Your instructions =
Would you copy the records below, exactly and only from their first line through the line containing "Érdeklődés (80, 173)", without any pictures?

Exercise materials =
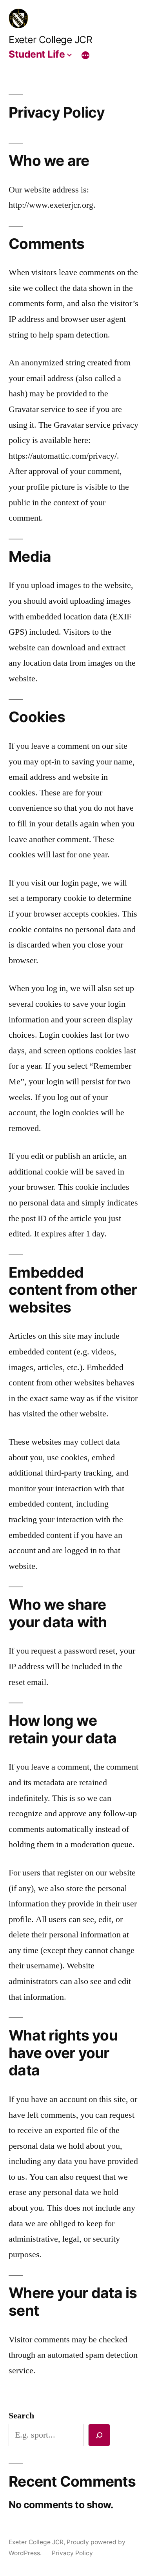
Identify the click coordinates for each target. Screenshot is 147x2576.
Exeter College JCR (50, 39)
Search (21, 2415)
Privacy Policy (72, 2553)
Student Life (37, 54)
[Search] (99, 2435)
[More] (85, 55)
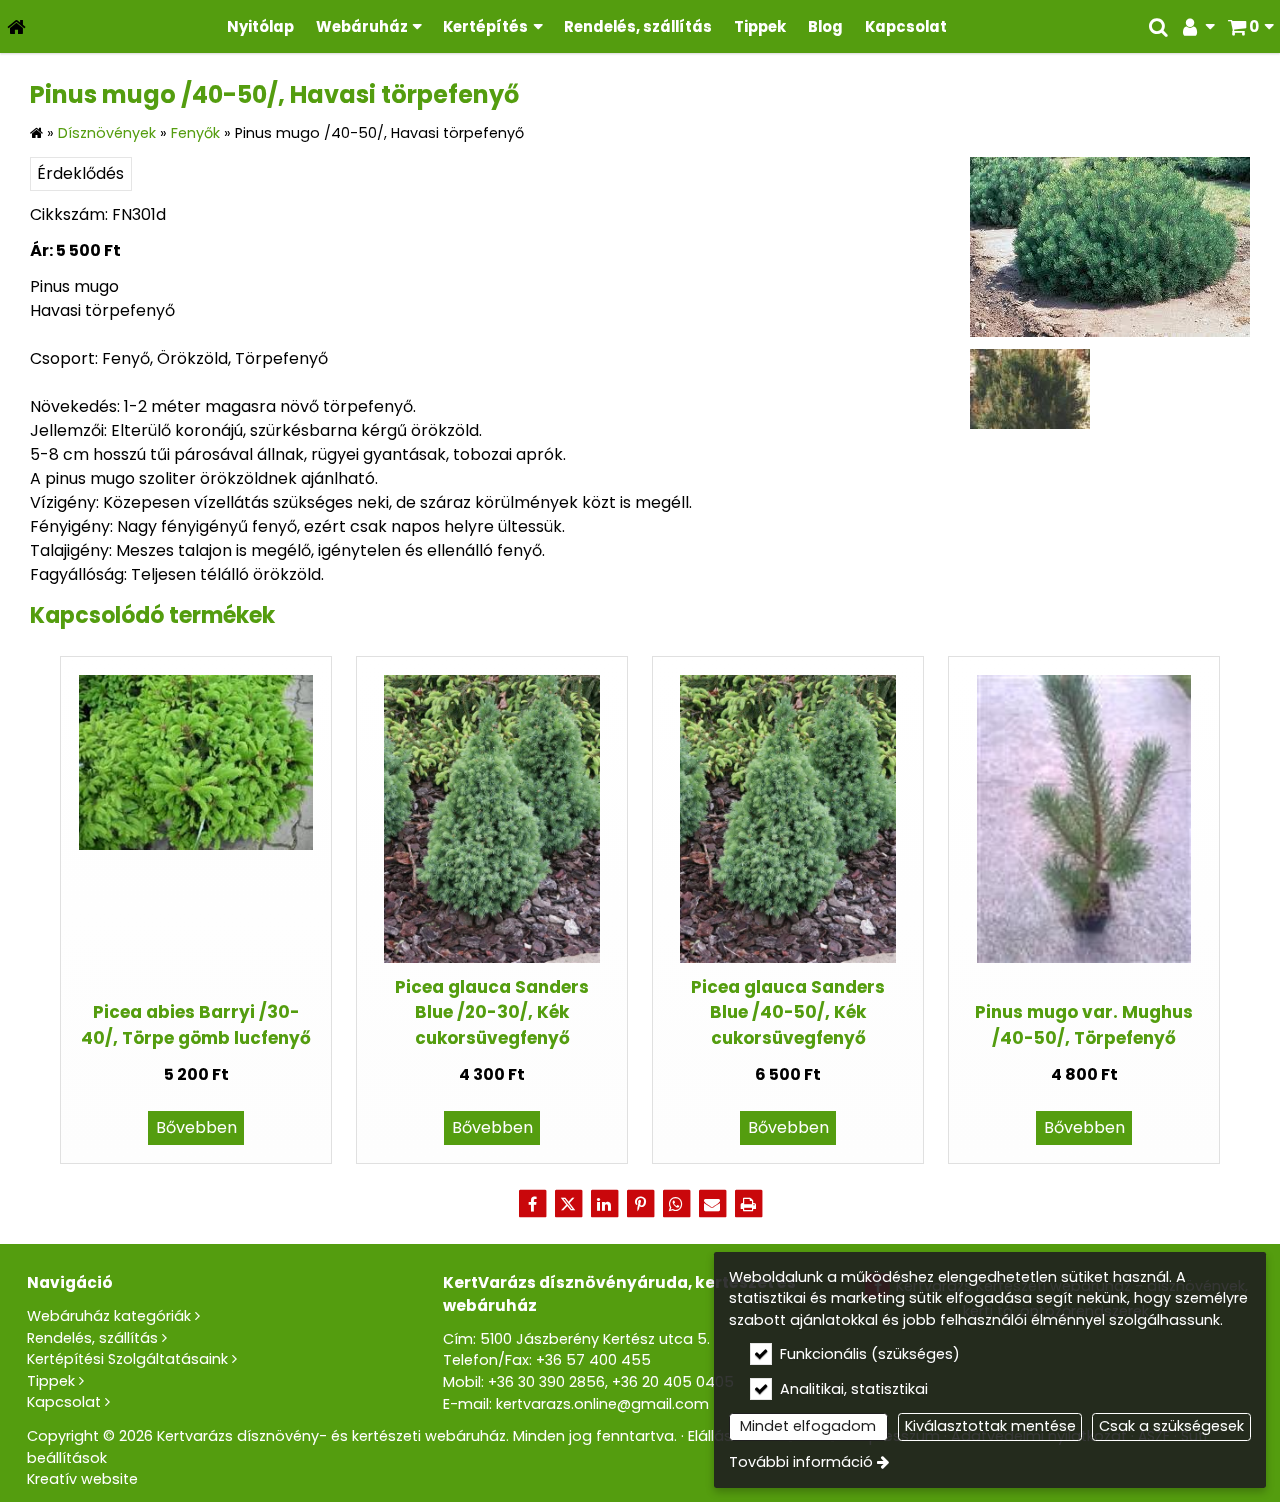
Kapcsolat (64, 1402)
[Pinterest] (640, 1204)
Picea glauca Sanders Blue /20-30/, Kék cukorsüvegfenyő (492, 1012)
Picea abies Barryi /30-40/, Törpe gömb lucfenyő (196, 1024)
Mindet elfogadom (808, 1426)
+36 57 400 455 (593, 1360)
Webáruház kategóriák (109, 1316)
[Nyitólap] (16, 26)
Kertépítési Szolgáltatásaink (127, 1359)
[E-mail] (712, 1204)
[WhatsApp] (676, 1204)
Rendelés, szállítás (92, 1338)
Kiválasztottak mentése (990, 1426)
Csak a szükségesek (1171, 1426)
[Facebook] (532, 1204)
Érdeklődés (80, 173)
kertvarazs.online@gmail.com (602, 1404)
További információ (801, 1462)
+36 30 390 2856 (546, 1382)
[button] (1250, 26)
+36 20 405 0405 (673, 1382)
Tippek (51, 1381)
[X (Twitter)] (568, 1204)
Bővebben (196, 1127)
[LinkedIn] (604, 1204)
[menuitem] (16, 26)
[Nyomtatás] (748, 1204)
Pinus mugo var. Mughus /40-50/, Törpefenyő (1084, 1024)
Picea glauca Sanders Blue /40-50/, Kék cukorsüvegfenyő (788, 1012)
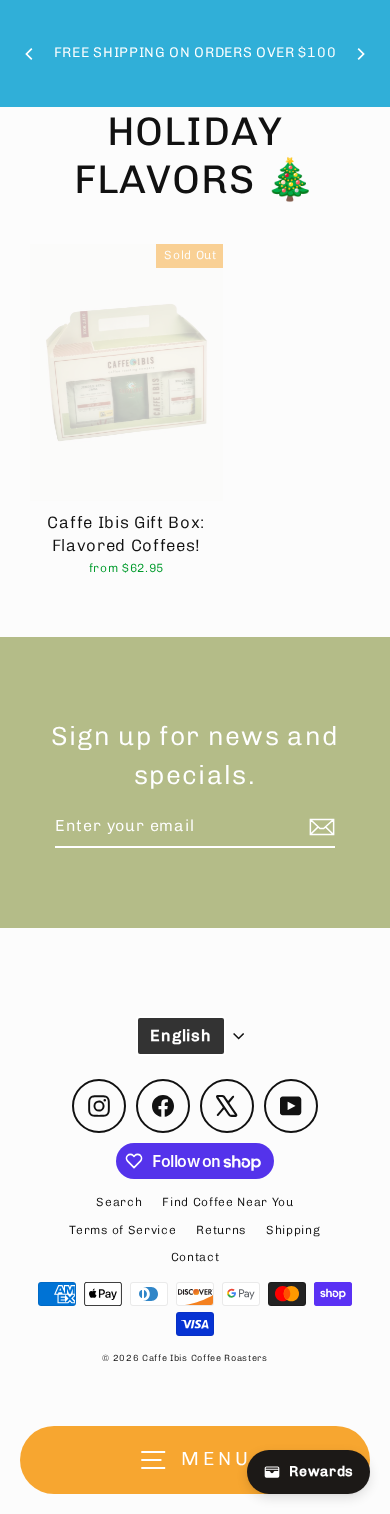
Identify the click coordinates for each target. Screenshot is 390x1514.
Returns (221, 1230)
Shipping (293, 1230)
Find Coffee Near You (228, 1202)
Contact (195, 1257)
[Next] (360, 54)
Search (119, 1202)
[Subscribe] (319, 827)
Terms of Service (122, 1230)
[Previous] (30, 54)
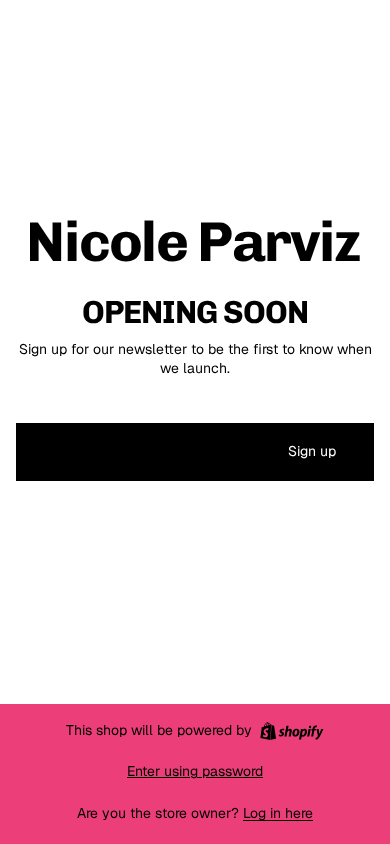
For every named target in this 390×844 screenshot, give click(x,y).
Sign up (312, 451)
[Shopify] (291, 731)
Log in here (278, 813)
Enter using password (195, 771)
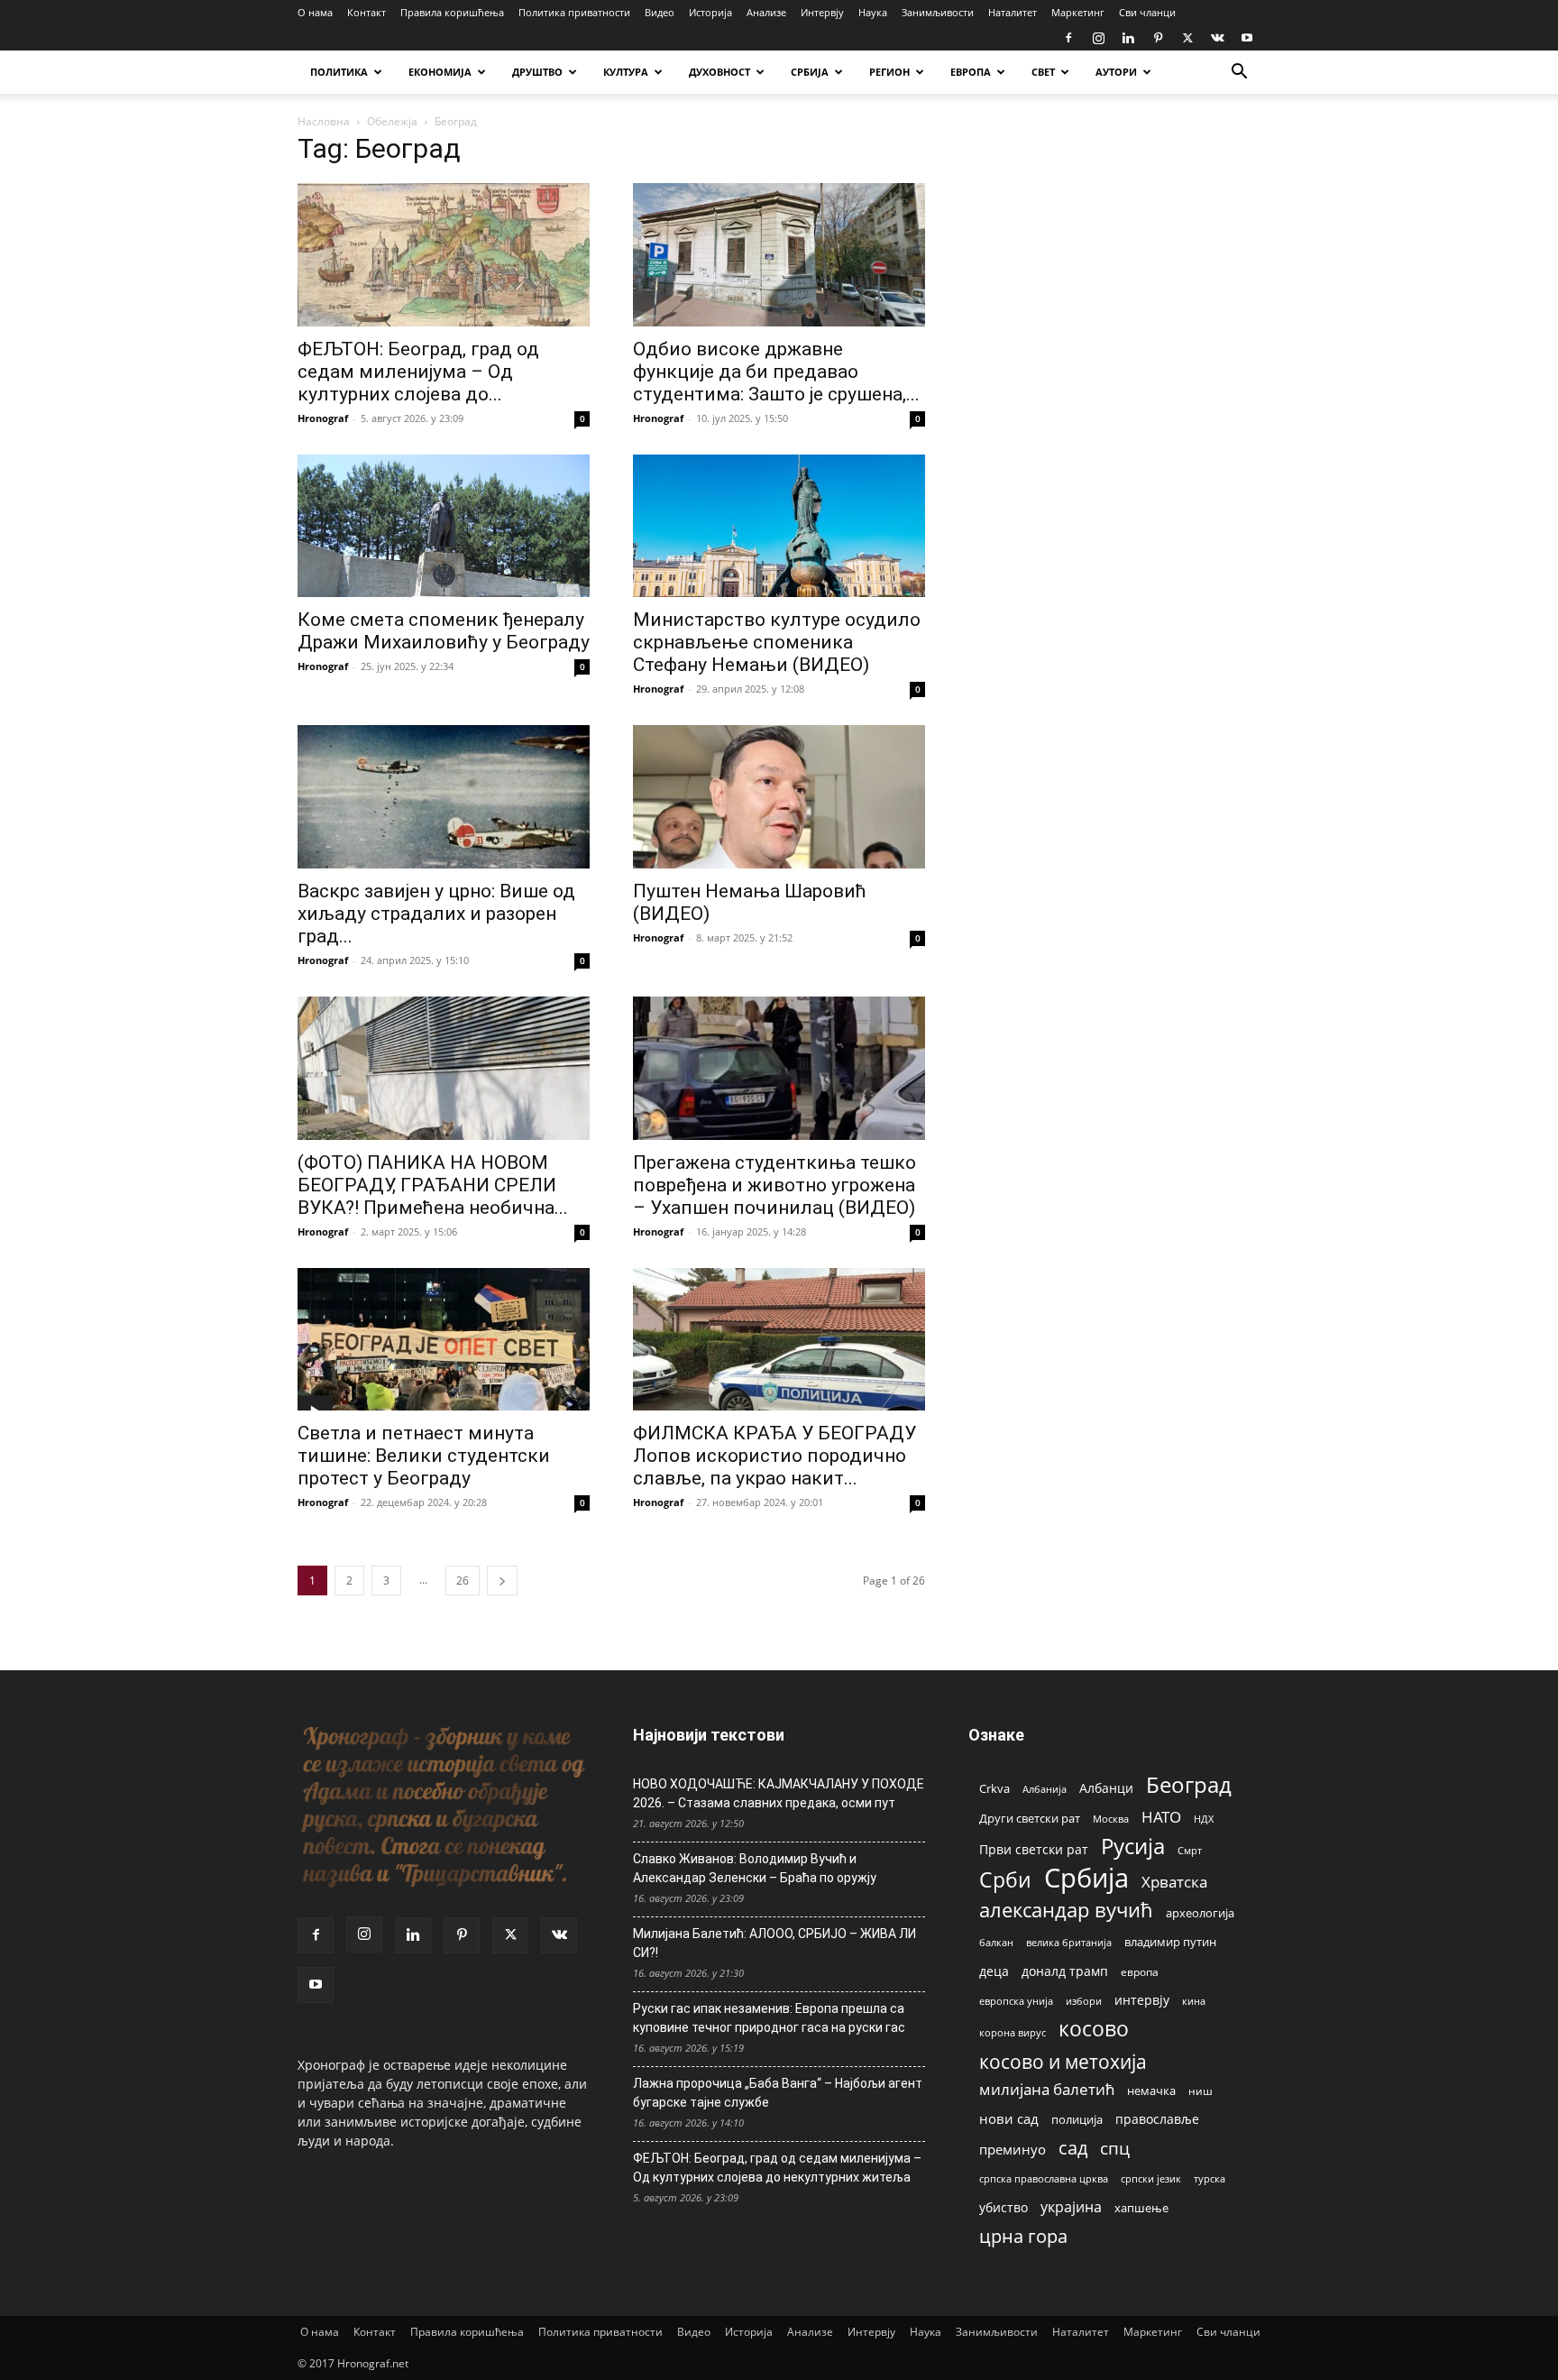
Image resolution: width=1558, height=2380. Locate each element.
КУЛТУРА (625, 71)
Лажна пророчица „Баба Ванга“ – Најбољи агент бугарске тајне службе (777, 2092)
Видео (659, 12)
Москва (1111, 1818)
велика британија (1069, 1942)
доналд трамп (1065, 1971)
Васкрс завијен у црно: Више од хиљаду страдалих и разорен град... (436, 913)
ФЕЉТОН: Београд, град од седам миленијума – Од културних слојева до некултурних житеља (777, 2167)
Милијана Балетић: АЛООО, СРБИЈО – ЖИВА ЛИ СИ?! (774, 1943)
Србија (1086, 1878)
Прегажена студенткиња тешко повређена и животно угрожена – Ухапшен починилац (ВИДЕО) (774, 1185)
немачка (1151, 2090)
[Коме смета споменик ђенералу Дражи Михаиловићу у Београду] (444, 526)
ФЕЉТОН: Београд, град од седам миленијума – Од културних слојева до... (418, 371)
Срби (1005, 1879)
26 (462, 1580)
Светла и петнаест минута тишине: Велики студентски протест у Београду (424, 1455)
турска (1209, 2178)
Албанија (1044, 1789)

Finished task =
Identify the click coordinates for each target. Screenshot is 147x2576.
Exeter College JCR (50, 39)
Search (21, 2415)
Privacy Policy (72, 2553)
Student Life (37, 54)
[Search] (99, 2435)
[More] (85, 55)
Kapcsolat (64, 1402)
[Pinterest] (640, 1204)
Picea glauca Sanders Blue /20-30/, Kék cukorsüvegfenyő (492, 1012)
Picea abies Barryi /30-40/, Törpe gömb lucfenyő (196, 1024)
Mindet elfogadom (808, 1426)
+36 57 400 455 (593, 1360)
Webáruház kategóriák (109, 1316)
[Nyitólap] (16, 26)
Kertépítési Szolgáltatásaink (127, 1359)
[E-mail] (712, 1204)
[WhatsApp] (676, 1204)
Rendelés, szállítás (92, 1338)
Kiválasztottak mentése (990, 1426)
Csak a szükségesek (1171, 1426)
[Facebook] (532, 1204)
Érdeklődés (80, 173)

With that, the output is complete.